Another Albion graduate, Kirk Myers, ’07, the director of corporate responsibility at outdoor clothing retailer REI in Seattle, talked to the students about the growing corporate responsibility to the environment.
A member of the Gerald R. Ford Institute for Leadership in Public Policy and Service, Myers decided he wanted to have an impact on sustainable business and took his ideas to REI, which is trying to be on the forefront of producing quality products that don’t damage the environment.
“They answer to people who love the outdoors,” Lincoln said. “When Kirk said, ‘It’s not enough to not do harm, you have to make things better,’ that stuck with me.”
Another alum, Bruce Bethards, ’87, is director of market planning for coffee giant Starbucks. He talked with students about sustainable coffee growing and how to improve coffee-growing conditions at high-altitude small farms in East Africa, Indonesia, and Central and South America.
Lincoln said connecting with alumni in the region, especially with those who are deeply involved in sustainability and the environment, resonates with the students.
“It makes them realize that those jobs are more accessible to them, and that’s enormously powerful,” he said.
Among other stops for the group was an eye-opening trip to the Brightwater Sewage Treatment Plant, a state-of-the-art facility north of Seattle that uses special filters and deep wastewater tunnels to alleviate the odors normally associated with sewage treatment plants. Indeed, the facility—which also features a 40-acre wildlife habitat and a small art gallery—also intrigued Lincoln for another reason.
“When I heard about a sewage treatment plant that also hosted weddings, I had to see that,” he said.
The group also visited the Bullitt Center in Seattle, tabbed as the most sustainable office building in the world. It features solar panels, composting toilets, rainwater retention ponds, a geothermal heating system and more.
“They utilize composting toilets, which on the surface sounds kind of gross,” Dussel said. “But their system was very good.
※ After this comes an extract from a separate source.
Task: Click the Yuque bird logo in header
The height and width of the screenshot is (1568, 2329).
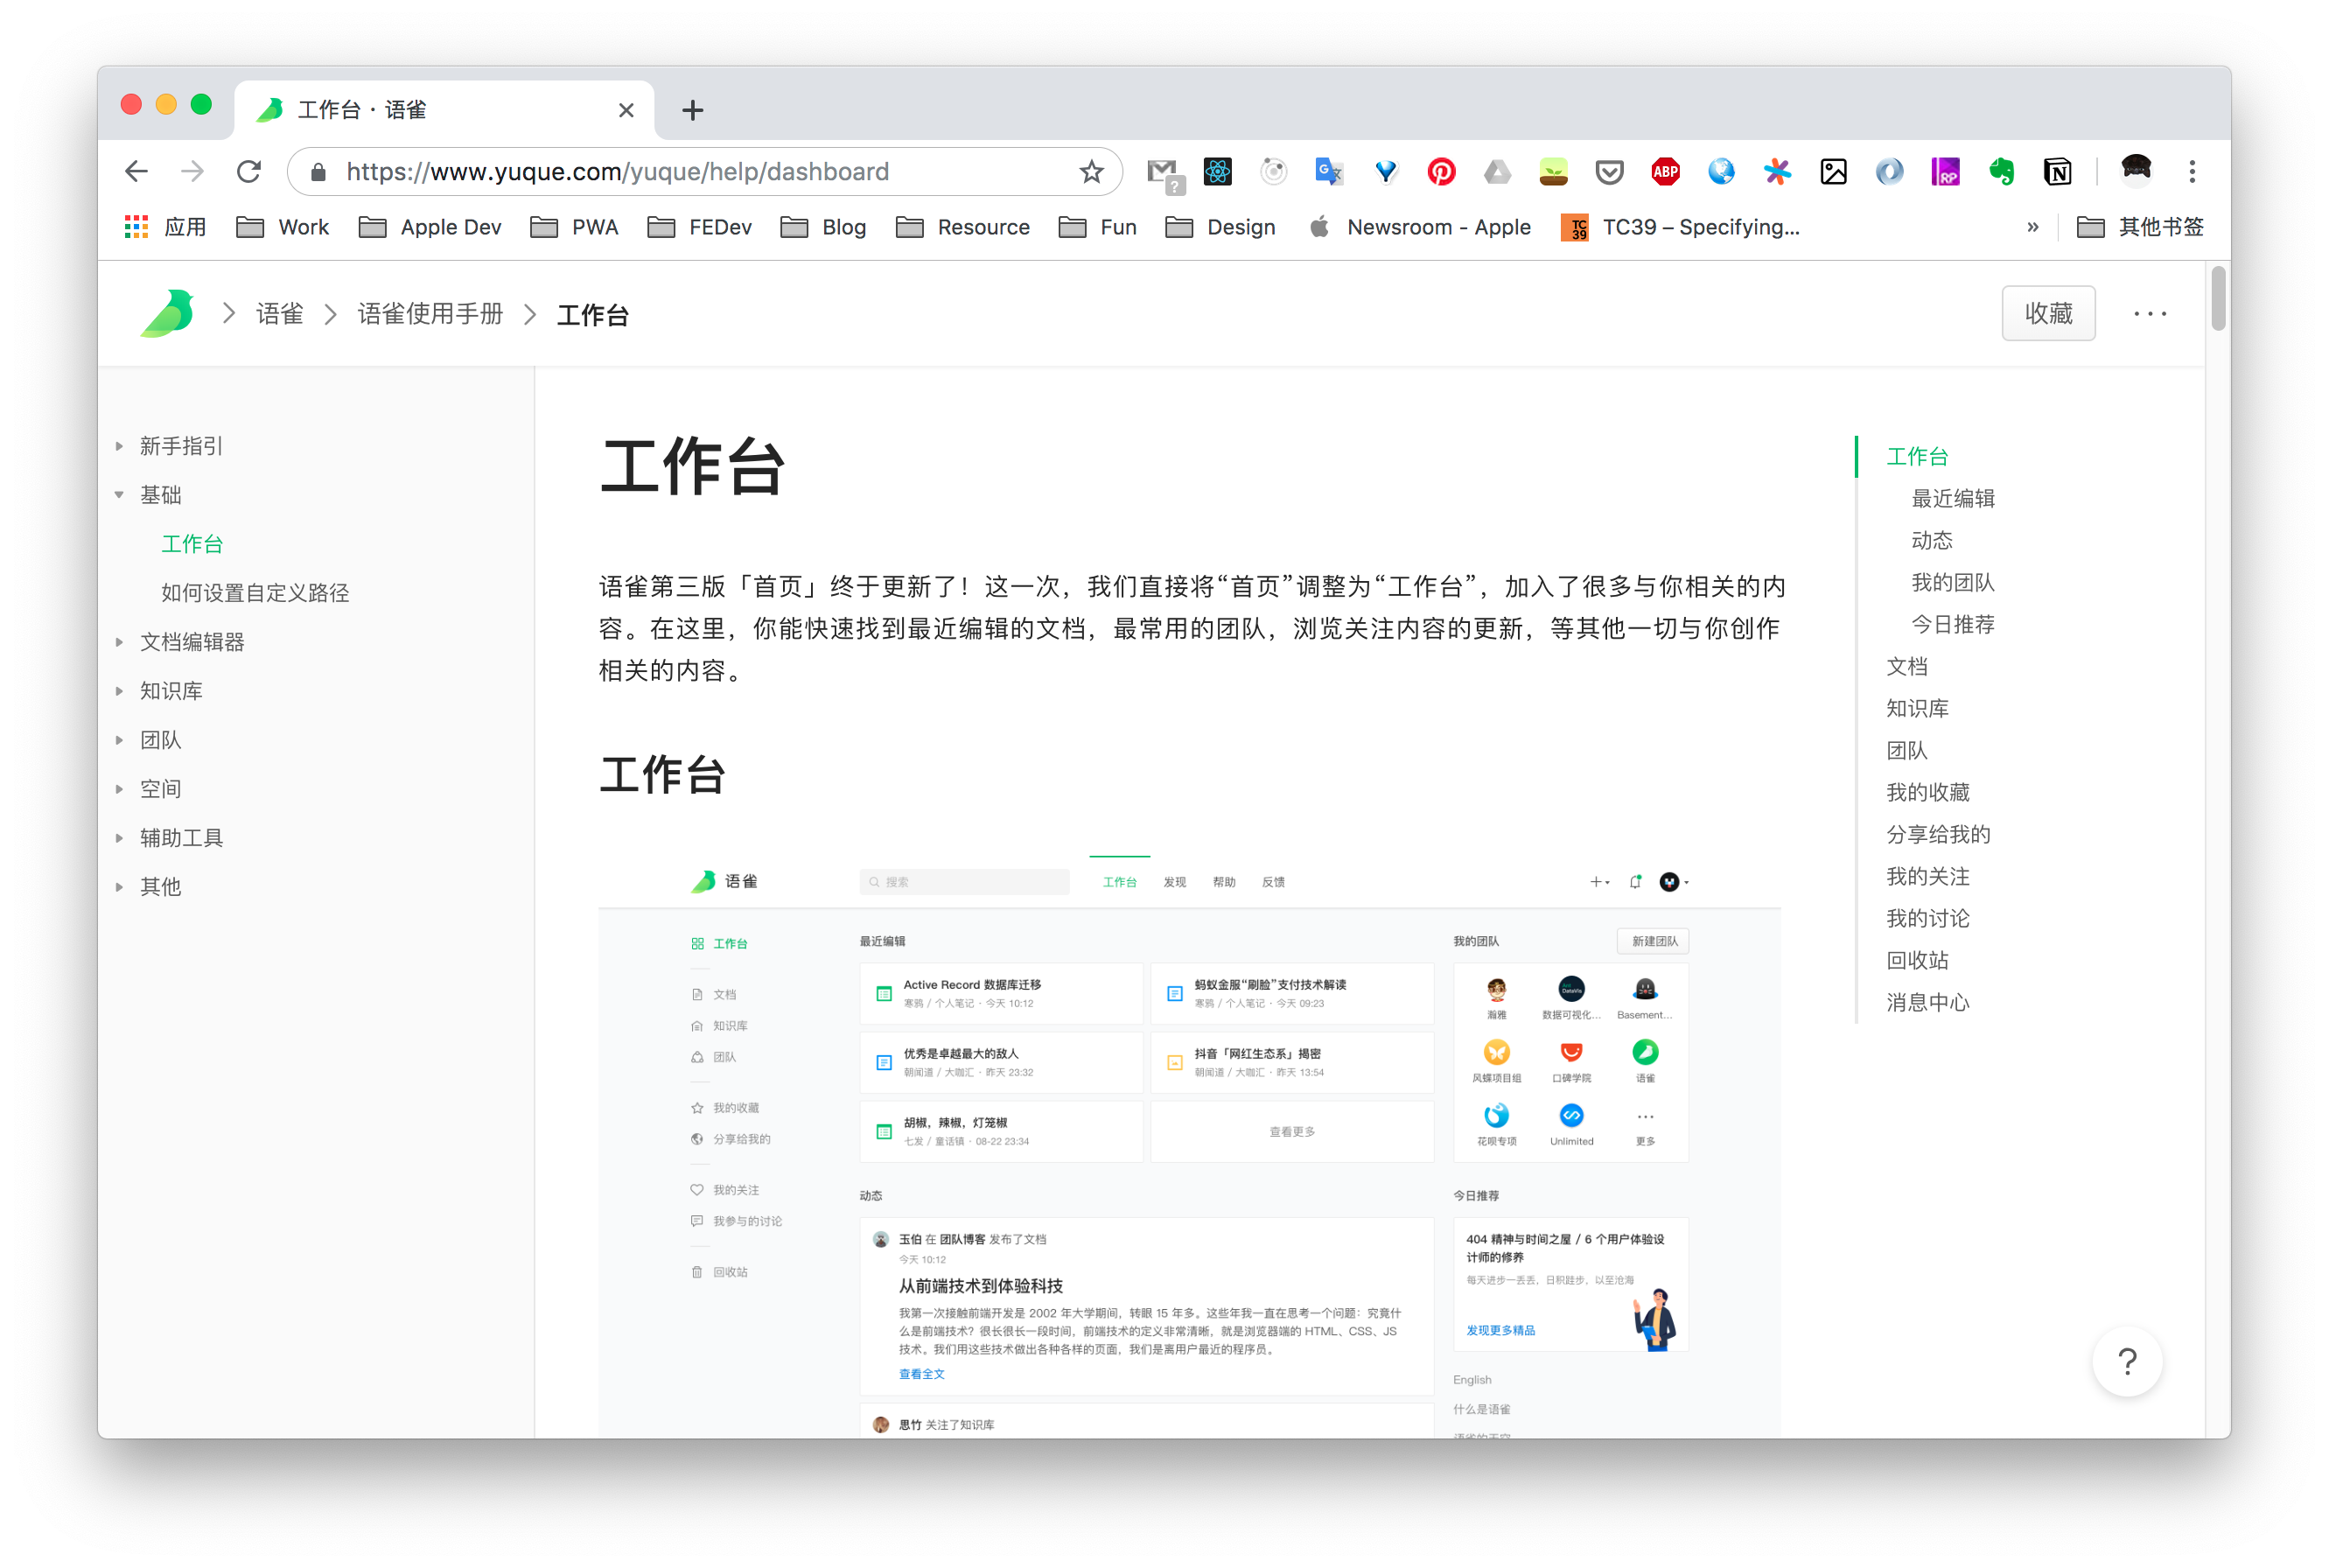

They reduced water usage by 95 percent just by going to compost.”
The group also visited the Department of Energy National Labs in the region and heard about work on producing uranium from seawater, oil from algae and other projects that at one time might have sounded like something in a science-fiction novel but are now reality.
“You see really smart people doing things you never thought were imaginable,” Lincoln said.
And while Lincoln is cautiously optimistic about efforts to improve the environment, Dussel, a Cassopolis, Michigan, native who has been interested in environmental work for years, is even more hopeful.
“What keeps me optimistic is that the markets are starting to favor these things,” he said. “The Bullitt Center is showing that some upfront costs have long-term savings. The markets are also starting to favor greener energy for more jobs. It seems to me there’s a huge tide coming in—it’s more like a tsunami.”